Her hands tugged at the string holding the sack closed even as she noted the changes between this man and the stranger from last night. Still dressed in the working clothes of a cowboy, yesterday’s saddle bum now wore a clean shirt and jeans. His hat, instead of the battered Stetson was the summer straw variety, and it was as clean as his newly shaven face. The engaging smile he wore exposed a dimple in one cheek and a cleft in his chin.
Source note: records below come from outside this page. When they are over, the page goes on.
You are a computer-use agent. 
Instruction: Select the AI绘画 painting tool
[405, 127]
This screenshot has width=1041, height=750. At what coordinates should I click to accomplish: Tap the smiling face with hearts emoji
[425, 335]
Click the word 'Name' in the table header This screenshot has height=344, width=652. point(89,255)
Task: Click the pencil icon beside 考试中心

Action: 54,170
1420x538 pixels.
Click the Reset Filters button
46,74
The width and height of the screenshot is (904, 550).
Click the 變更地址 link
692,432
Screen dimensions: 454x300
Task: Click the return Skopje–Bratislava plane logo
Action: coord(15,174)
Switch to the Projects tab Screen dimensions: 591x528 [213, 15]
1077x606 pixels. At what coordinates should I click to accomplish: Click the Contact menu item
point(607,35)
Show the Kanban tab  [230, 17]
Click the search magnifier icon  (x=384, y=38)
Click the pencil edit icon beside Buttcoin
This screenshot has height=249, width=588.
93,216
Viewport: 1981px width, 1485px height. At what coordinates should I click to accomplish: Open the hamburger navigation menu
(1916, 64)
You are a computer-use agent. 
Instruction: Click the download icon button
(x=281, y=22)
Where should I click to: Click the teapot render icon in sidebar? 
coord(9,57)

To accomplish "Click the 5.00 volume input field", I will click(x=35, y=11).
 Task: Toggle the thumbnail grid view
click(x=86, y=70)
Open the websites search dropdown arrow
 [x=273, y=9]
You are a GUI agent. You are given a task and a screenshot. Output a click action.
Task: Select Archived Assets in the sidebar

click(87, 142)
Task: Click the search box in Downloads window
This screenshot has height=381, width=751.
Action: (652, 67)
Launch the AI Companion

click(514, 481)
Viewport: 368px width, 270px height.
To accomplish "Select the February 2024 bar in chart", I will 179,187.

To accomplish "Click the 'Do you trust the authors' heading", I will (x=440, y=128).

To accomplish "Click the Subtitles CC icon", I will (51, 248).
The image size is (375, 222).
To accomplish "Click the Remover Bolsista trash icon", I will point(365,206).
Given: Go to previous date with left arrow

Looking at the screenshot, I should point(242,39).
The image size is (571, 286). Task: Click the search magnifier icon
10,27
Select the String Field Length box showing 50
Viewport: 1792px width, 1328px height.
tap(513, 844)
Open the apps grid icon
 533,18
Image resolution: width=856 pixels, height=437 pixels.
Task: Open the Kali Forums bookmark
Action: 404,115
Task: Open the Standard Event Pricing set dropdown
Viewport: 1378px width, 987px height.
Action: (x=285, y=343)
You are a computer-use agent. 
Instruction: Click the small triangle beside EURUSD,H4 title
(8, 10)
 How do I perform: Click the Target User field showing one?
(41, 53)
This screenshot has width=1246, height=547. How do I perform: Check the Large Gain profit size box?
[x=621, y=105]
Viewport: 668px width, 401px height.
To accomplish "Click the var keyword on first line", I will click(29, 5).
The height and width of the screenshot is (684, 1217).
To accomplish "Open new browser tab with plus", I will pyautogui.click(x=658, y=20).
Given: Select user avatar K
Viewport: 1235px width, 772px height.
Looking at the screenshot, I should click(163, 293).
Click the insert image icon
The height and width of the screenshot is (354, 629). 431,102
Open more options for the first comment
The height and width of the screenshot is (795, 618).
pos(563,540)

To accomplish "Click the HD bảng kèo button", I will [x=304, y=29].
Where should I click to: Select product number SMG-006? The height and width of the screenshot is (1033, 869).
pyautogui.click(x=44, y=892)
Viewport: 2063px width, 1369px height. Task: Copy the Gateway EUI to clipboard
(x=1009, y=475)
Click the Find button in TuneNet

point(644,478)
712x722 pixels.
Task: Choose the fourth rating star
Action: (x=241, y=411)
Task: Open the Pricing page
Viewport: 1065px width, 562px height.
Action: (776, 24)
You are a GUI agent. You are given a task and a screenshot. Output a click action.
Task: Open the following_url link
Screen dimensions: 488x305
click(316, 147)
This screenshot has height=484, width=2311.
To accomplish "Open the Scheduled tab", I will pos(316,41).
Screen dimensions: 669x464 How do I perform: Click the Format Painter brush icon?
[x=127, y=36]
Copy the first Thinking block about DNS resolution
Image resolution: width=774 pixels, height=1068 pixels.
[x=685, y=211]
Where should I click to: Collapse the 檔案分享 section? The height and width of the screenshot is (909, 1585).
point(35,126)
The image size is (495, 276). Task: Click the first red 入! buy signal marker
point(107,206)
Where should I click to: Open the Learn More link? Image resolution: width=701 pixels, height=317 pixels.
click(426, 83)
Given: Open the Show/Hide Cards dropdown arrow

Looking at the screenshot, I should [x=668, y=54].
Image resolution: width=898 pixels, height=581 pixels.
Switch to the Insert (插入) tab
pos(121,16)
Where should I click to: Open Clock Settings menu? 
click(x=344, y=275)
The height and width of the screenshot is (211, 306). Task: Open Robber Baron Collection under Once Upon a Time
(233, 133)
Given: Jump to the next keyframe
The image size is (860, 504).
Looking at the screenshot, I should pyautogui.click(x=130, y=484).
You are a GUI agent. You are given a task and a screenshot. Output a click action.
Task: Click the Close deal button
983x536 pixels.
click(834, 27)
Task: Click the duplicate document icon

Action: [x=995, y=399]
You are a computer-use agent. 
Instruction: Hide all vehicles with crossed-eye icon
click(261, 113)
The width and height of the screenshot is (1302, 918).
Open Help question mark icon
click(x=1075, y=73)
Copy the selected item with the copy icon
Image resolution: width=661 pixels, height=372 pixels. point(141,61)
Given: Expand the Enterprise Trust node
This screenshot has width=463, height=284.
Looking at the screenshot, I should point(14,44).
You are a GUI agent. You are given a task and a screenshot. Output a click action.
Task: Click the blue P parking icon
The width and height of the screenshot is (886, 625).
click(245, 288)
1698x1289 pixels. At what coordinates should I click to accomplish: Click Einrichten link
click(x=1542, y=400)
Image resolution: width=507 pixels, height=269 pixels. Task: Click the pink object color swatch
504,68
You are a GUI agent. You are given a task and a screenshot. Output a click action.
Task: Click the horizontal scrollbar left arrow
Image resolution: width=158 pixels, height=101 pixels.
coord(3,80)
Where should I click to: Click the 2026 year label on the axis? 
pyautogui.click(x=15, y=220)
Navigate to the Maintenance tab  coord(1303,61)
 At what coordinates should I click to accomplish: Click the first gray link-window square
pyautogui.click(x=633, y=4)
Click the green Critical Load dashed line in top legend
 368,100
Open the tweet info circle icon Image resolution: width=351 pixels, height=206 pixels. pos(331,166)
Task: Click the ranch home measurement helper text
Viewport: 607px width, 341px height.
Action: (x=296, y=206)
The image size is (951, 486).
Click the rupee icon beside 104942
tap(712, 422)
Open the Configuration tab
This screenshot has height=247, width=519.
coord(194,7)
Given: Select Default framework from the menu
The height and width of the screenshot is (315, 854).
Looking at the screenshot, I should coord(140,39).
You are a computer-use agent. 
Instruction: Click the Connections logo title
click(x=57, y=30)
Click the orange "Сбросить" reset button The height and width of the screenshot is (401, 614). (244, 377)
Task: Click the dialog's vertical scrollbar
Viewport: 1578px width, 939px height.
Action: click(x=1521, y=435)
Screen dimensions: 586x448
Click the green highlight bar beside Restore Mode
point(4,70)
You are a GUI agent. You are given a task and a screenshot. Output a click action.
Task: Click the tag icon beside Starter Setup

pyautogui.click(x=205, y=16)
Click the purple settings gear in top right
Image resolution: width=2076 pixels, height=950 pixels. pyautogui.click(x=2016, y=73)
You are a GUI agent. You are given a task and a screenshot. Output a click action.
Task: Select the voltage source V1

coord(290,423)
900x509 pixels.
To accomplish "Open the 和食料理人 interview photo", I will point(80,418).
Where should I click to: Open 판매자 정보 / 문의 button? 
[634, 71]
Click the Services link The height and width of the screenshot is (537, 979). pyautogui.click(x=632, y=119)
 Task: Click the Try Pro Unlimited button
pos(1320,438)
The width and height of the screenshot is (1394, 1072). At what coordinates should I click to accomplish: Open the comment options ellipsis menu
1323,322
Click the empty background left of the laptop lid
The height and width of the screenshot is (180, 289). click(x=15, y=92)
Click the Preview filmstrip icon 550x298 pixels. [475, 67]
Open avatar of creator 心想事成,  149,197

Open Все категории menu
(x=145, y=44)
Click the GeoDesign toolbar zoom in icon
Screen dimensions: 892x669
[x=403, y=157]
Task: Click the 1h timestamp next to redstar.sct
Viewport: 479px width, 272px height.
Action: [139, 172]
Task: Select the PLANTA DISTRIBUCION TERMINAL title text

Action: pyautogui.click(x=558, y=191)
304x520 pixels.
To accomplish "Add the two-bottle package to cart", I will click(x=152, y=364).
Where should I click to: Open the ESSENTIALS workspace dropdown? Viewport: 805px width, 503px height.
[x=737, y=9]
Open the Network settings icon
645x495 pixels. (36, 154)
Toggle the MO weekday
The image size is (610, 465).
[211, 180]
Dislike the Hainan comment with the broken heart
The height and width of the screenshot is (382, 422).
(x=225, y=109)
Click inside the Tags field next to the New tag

Jake dropped on his haunches next to her chair. With a quick flip of his wrist, he spilled the sack’s contents into Hayley’s hands. Four vine-ripened tomatoes, an ear of fresh corn and two thick slices of ham. “It’s home-cured,” he said of the ham. “My brother, Dillon, has a smokehouse. Smoking ham, bacon and turkey is kind of a hobby for him.”

Hayley met the twinkle in the man’s gray eyes with a look she knew must reflect her incredulity.

“I know there’s a thank-you on the tip of your tongue,” Jake said, rising and barely holding back a grin. “It’s not so hard once you get the hang of it.”

“I do thank you,” she finally managed. “It’s just…it’s more like…you took me by surprise. You don’t even know me!” she blurted. “Why bring me food?”